**Texte de la page**
---+---

HISTOIRE- GUERRE DE LIBERATION NATIONALE- COLONEL LOTFI- LETTRE
A SON EPOUSE
Le 27 mars 1960
tombait au champ d’honneur à Djebel Béchar le colonel Lotfi, de son vrai nom
Benali Boudghène. Il avait 26 ans. Le 16 mars, il
avait écrit une lettre émouvante à sa femme, une lettre d’adieu, et surtout une
lettre d’amour que nous devons connaître :
"A ma très chère femme,
Je m’excuse à l’avance de n’avoir pas osé t’annoncer de vive
voix ce que je vais t’écrire. J’espère que lorsque tu recevras cette lettre, je
serai bien loin en Algérie, ma Patrie Chérie.

---+---

**Entrées**
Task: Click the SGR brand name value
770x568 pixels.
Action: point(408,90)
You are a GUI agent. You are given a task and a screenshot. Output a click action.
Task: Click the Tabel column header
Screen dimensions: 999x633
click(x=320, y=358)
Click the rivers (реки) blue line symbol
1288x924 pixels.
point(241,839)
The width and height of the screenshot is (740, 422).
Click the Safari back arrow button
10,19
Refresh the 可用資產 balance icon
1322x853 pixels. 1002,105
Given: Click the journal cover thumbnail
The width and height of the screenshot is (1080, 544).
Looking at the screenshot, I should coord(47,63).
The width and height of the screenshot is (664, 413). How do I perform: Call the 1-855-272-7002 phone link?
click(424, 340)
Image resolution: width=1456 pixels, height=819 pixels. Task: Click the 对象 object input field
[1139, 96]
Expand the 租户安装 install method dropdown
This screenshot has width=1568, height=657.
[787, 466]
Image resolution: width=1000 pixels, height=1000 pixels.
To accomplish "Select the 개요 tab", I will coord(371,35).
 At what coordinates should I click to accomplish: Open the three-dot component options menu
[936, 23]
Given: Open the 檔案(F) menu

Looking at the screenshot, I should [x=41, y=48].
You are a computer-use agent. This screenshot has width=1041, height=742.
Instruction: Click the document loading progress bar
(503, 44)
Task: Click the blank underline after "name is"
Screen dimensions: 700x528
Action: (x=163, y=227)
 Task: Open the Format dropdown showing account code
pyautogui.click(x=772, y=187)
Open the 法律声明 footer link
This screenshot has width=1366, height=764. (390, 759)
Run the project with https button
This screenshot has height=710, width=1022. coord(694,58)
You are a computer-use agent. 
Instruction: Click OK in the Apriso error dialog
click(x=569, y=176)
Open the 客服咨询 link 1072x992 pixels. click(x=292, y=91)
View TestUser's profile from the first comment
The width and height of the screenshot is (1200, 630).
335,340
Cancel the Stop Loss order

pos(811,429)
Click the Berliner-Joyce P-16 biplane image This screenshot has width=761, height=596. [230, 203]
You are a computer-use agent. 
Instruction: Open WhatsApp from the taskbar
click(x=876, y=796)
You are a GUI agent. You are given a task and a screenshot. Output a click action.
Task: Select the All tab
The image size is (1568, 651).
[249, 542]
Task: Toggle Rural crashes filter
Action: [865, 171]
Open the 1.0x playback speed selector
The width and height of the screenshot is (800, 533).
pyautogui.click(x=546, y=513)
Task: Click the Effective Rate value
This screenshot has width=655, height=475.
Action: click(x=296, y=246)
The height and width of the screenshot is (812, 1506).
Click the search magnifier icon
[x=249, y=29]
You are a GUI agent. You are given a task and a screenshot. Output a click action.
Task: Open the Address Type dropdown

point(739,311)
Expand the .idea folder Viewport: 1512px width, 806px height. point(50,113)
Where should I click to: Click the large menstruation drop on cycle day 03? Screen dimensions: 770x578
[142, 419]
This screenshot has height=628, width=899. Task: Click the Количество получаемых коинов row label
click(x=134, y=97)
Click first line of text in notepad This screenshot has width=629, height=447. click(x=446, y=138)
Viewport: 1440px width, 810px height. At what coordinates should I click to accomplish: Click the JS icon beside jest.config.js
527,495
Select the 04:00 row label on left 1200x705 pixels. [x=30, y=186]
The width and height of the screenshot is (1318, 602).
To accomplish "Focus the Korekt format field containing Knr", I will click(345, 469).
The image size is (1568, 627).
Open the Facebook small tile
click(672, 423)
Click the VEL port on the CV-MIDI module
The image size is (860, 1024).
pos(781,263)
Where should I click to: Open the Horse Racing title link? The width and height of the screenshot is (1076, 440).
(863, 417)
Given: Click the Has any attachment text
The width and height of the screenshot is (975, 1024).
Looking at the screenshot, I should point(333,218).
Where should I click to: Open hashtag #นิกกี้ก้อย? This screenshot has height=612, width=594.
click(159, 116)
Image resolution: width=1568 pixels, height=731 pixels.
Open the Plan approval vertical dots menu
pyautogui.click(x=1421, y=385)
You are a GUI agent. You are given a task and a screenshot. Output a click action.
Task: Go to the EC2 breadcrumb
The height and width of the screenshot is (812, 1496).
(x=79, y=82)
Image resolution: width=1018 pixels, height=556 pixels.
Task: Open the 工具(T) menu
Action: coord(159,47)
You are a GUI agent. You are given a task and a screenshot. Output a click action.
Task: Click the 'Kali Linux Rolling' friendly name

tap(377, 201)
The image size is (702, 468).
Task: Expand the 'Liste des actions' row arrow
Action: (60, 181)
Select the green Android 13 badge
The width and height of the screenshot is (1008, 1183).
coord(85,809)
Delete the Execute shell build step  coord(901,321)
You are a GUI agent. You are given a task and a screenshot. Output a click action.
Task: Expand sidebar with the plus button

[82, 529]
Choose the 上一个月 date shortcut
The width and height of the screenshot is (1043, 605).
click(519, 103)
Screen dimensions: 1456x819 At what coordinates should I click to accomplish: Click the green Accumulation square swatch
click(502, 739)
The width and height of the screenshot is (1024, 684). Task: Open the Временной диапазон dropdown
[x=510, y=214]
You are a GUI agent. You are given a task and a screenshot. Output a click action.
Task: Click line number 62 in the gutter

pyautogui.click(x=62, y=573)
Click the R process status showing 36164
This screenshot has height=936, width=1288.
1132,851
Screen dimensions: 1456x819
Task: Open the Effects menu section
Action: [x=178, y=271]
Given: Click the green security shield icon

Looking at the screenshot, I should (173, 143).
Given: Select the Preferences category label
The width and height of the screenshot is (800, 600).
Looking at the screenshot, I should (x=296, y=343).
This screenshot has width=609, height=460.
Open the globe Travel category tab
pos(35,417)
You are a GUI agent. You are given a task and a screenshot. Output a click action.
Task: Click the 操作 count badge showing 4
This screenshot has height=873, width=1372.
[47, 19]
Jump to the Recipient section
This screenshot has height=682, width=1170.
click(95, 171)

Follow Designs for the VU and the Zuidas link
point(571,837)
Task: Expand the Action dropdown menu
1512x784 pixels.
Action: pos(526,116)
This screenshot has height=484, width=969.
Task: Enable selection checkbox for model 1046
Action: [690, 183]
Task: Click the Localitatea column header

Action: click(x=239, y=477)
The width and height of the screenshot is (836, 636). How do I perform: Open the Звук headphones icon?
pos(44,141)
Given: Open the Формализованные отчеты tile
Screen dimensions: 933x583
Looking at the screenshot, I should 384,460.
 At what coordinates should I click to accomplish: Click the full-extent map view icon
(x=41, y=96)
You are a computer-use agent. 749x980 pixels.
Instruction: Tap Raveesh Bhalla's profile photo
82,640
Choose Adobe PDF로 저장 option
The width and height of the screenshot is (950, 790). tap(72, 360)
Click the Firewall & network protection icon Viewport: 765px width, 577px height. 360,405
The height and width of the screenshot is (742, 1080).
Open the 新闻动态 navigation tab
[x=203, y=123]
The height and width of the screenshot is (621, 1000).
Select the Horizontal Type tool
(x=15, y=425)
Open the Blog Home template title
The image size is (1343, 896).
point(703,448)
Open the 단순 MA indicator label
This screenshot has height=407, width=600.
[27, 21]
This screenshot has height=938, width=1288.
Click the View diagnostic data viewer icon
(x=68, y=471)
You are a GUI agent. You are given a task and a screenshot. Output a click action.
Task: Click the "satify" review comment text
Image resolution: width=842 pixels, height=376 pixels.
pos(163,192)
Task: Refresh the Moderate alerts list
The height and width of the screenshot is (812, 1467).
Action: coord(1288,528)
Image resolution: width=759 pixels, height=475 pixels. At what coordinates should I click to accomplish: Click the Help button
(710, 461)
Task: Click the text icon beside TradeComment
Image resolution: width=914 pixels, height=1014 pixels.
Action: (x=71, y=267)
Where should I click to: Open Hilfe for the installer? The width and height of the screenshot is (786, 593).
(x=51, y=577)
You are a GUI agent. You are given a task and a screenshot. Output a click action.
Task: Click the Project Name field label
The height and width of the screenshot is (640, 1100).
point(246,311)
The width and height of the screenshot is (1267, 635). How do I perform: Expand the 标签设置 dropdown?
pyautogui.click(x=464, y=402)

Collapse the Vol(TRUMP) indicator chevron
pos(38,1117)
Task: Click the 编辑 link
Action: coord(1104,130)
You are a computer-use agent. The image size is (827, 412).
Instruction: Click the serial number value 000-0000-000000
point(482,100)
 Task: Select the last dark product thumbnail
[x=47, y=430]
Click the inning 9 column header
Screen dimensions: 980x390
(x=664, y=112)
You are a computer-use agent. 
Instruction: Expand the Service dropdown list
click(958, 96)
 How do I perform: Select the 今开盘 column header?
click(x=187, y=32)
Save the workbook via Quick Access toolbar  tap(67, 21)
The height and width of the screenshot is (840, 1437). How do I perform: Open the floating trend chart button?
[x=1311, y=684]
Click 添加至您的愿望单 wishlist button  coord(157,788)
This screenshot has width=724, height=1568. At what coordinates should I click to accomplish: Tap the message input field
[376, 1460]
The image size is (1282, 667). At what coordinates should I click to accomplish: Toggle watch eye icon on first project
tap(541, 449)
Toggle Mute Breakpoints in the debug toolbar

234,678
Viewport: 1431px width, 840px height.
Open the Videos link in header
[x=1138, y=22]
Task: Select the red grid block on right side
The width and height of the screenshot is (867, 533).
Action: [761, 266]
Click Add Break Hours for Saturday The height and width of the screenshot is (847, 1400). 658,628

---+---

**Objectif 1**
D'après le texte sur le colonel Lotfi, quel était le vrai nom de ce dernier ?
**Objectif 2**
Les affirmations suivantes concordent-elles avec le texte sur le colonel Lotfi ? Répondez par oui ou par non, en citant mot pour mot les termes décisifs du texte. (a) Le colonel Lotfi est mort à Djebel Béchar. (b) Il avait 36 ans au moment de sa mort. (c) Sa lettre à sa femme a été écrite le 27 mars.
**Objectif 3**
Écrivez la suite du texte sur le colonel Lotfi, en reprenant après sa dernière phrase.

**Réponse rédigée 1**
Benali Boudghène.

**Réponse rédigée 2**
(a) Oui : « tombait au champ d’honneur à Djebel Béchar ».
(b) Non : « Il avait 26 ans. »
(c) Non : « Le 16 mars, il avait écrit une lettre émouvante à sa femme ».

**Réponse rédigée 3**
En effet, je suis en pleins préparatifs et je dois rejoindre
l’intérieur dans les plus brefs délais. Je crois ne t’apprendre rien de neuf en
te disant que c’est la seule place possible pour moi en ce moment. Il m’est
devenu impossible, intolérable, insoutenable de continuer à vivre à
l’extérieur, ceci en dehors de toute considération de quelqu’un d’autre que ce
soit. Ensuite, en tant que chef, que Révolutionnaire, qu’idéaliste imbu de
principes, je dois être aux côtés de mes hommes pour les soutenir et du Peuple
pour le réconforter et renforcer son moral.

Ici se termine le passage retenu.